Bandit-Based Monte Carlo Optimization for Nearest Neighbors
This provides a more efficient solution for nearest neighbor search in high-dimensional data, which is incremental as it builds on existing Monte Carlo and bandit techniques.
The paper tackles the problem of high-dimensional k-nearest neighbors by developing a bandit-based Monte Carlo optimization algorithm that identifies exact nearest neighbors with high probability, achieving a complexity of O((n+d) log^2(nd/δ)) compared to O(nd) for exact computation and outperforming state-of-the-art methods like kGraph, NGT, and LSH in simulations.

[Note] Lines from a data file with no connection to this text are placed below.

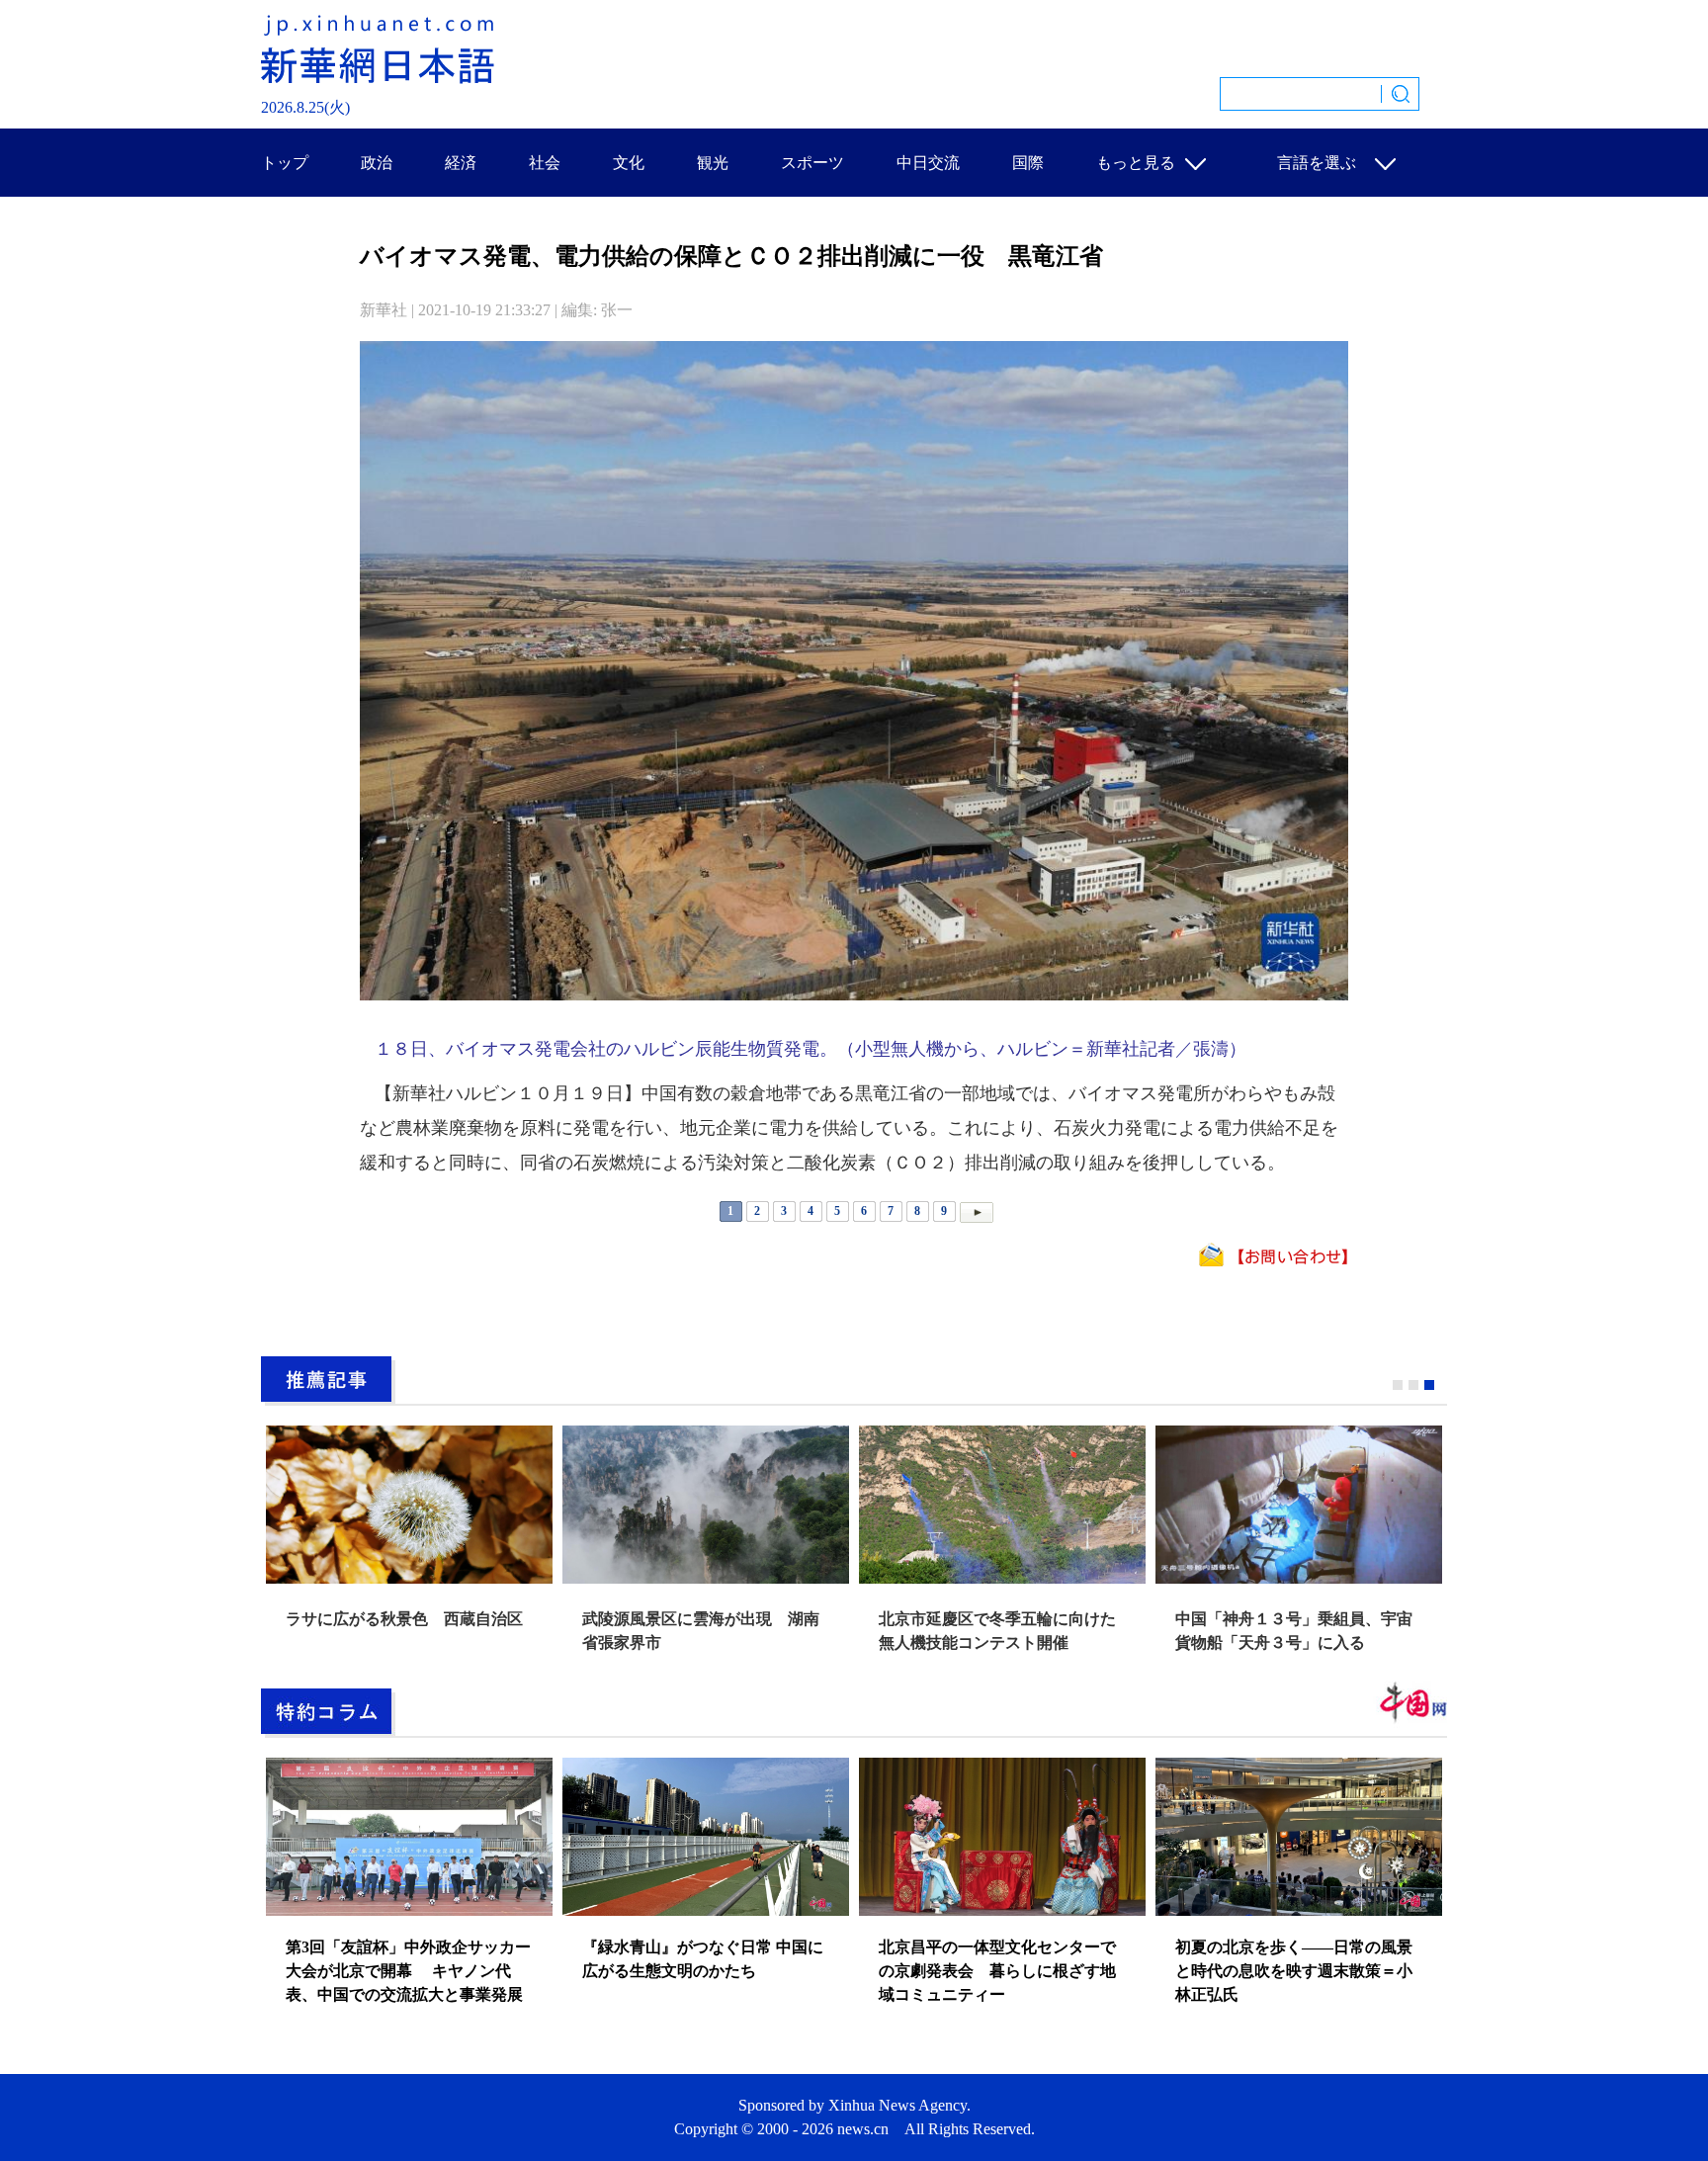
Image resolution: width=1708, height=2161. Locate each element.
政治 (376, 162)
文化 (628, 162)
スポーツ (812, 162)
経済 (460, 162)
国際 (1028, 162)
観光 (712, 162)
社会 (544, 162)
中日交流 (928, 162)
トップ (284, 162)
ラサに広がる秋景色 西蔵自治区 (404, 1618)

The celebrated Monte Carlo method estimates an expensive-to-compute quantity by random sampling. Bandit-based Monte Carlo optimization is a general technique for computing the minimum of many such expensive-to-compute quantities by adaptive random sampling. The technique converts an optimization problem into a statistical estimation problem which is then solved via multi-armed bandits. We apply this technique to solve the problem of high-dimensional $k$-nearest neighbors, developing an algorithm which we prove is able to identify exact nearest neighbors with high probability. We show that under regularity assumptions on a dataset of $n$ points in $d$-dimensional space, the complexity of our algorithm scales logarithmically with the dimension of the data as $O\left((n+d)\log^2 \left(\frac{nd}δ\right)\right)$ for error probability $δ$, rather than linearly as in exact computation requiring $O(nd)$. We corroborate our theoretical results with numerical simulations, showing that our algorithm outperforms both exact computation and state-of-the-art algorithms such as kGraph, NGT, and LSH on real datasets.